BBC News - Plants 'seen doing quantum physics'
Salim Ismail stashed this in Cool reference stuff
Quantum biology is becoming more real:
The idea that plants make use of quantum physics to harvest light more efficiently has received a boost.
Plants gather packets of light called photons, shuttling them deep into their cells where their energy is converted with extraordinary efficiency.
A report in Science journal adds weight to the idea that an effect called a "coherence" helps determine the most efficient path for the photons.
Experts have called the work "a nice proof" of some contentious ideas.
Prior work has shown weaker evidence that these coherences existed in relatively large samples from plants.
But the new study has been done painstakingly, aiming lasers at single molecules of the light-harvesting machinery to show how light is funnelled to the so-called reaction centres within plants where light energy is converted into chemical energy.
What has surprised even the researchers behind the research is not only that these coherences do indeed exist, but that they also seem to change character, always permitting photons to take the most efficient path into the reaction centres.

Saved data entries
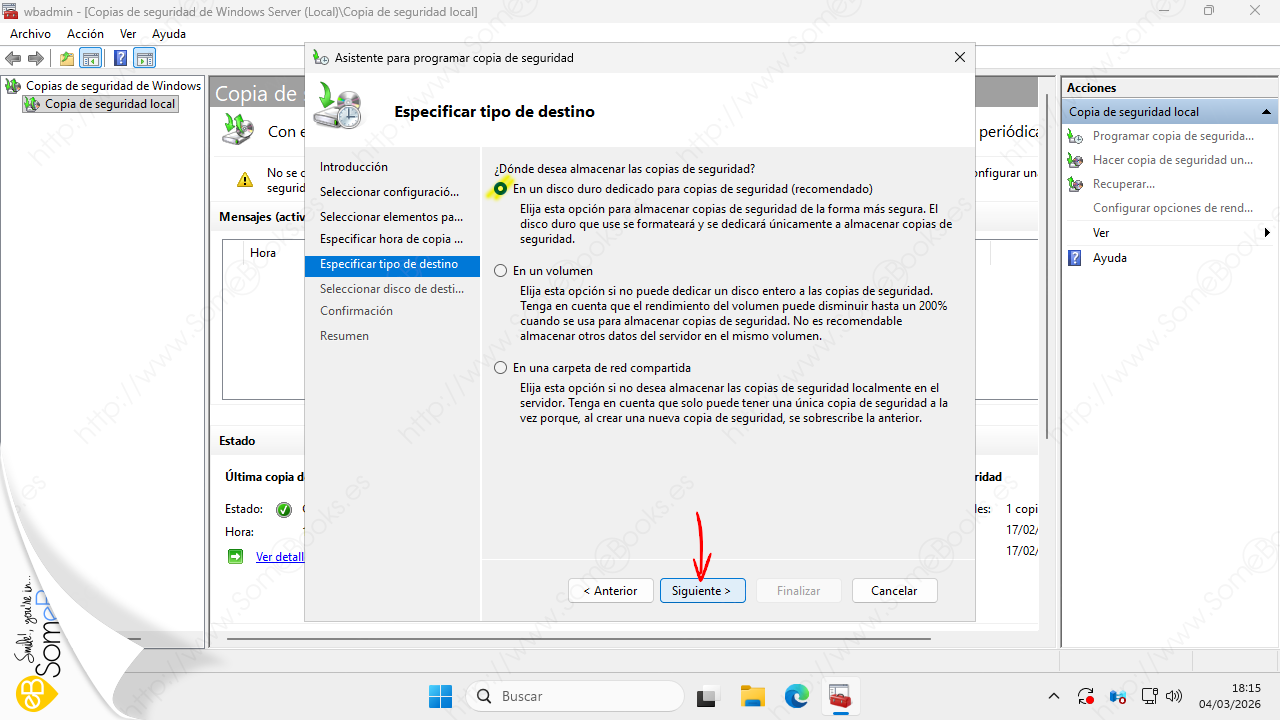Expand the Ver submenu arrow

(1267, 233)
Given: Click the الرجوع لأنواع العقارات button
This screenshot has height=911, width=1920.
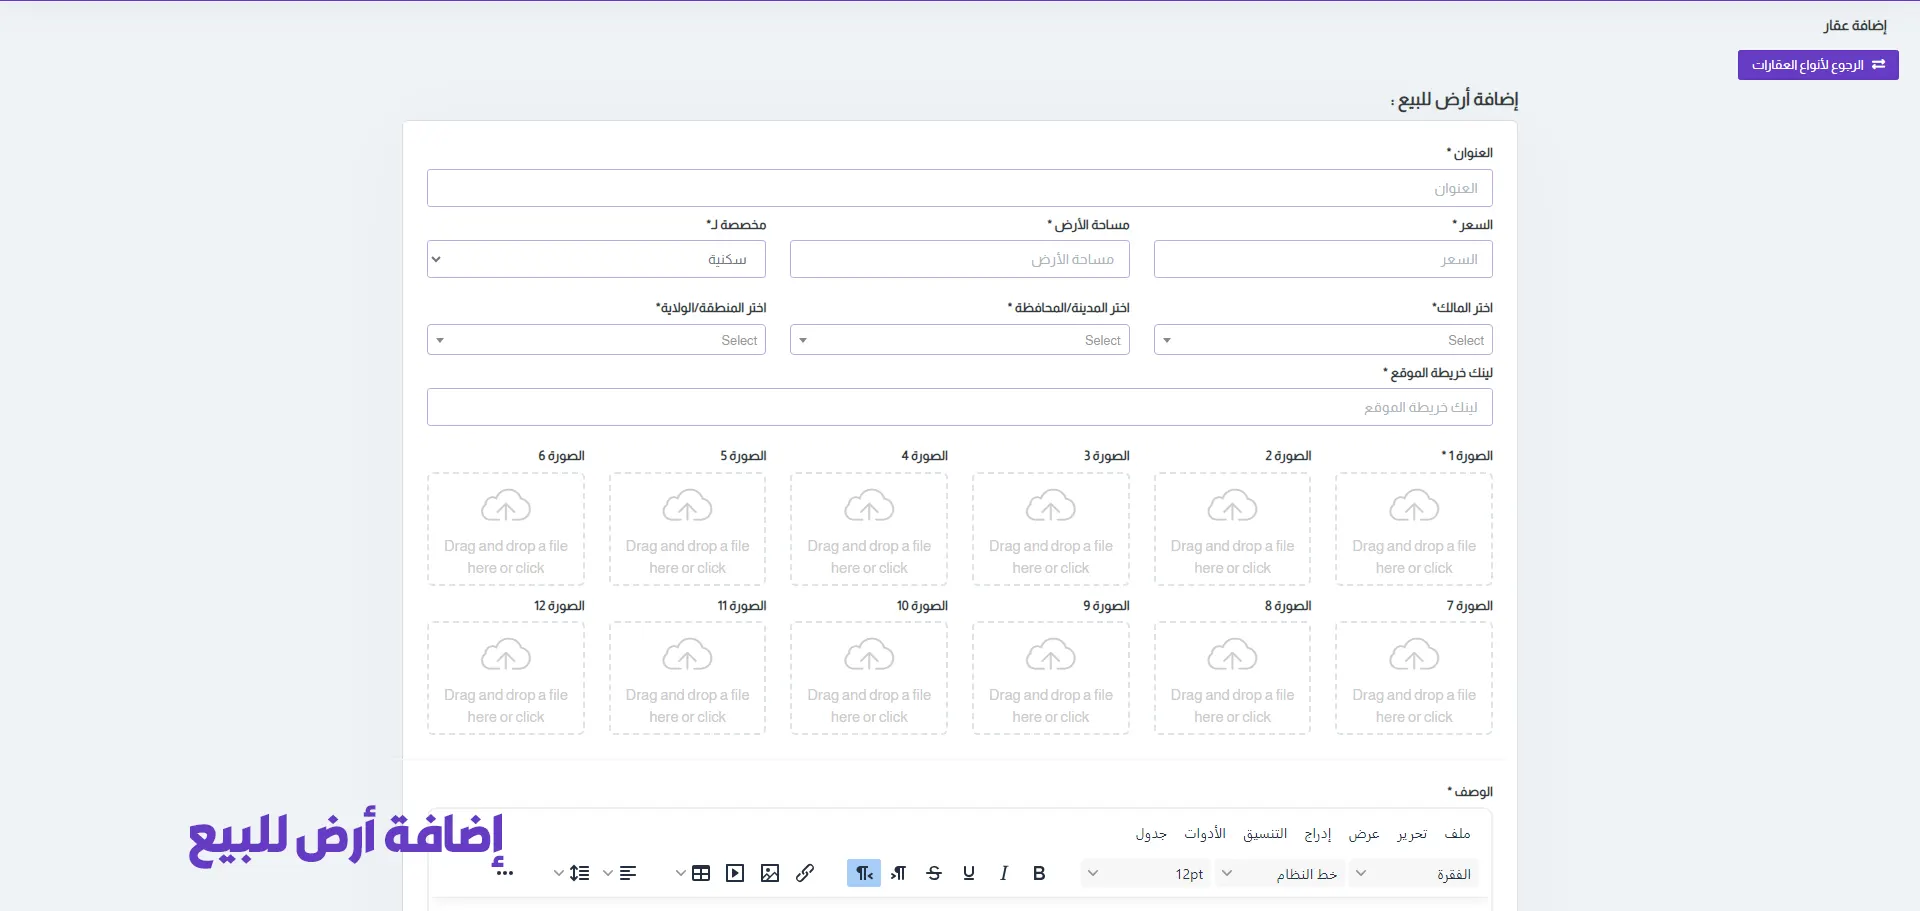Looking at the screenshot, I should (1817, 65).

What is being asked: Please continue the article above about plants using quantum physics, picking up after its last sentence.

Exercise answer:
Some useful quantum notions from the article:
Quantum mechanics starts with the simple idea that energy does not come in just any amount; it comes in discrete chunks, called quanta. But deeper into the theory, some truly surprising - and useful - effects crop up
- Superposition: A particle exists in a number of possible states or locations simultaneously - strictly, an electron might be in the tip of your finger and in the furthest corner of the Universe at the same time. It is only when we observe the particle that it 'chooses' one particular state
- Entanglement: Two particles can become entangled so that their properties depend on each other - no matter how far apart they get. A measurement of one seems to affect the measurement of the other instantaneously - an idea even Einstein called "spooky"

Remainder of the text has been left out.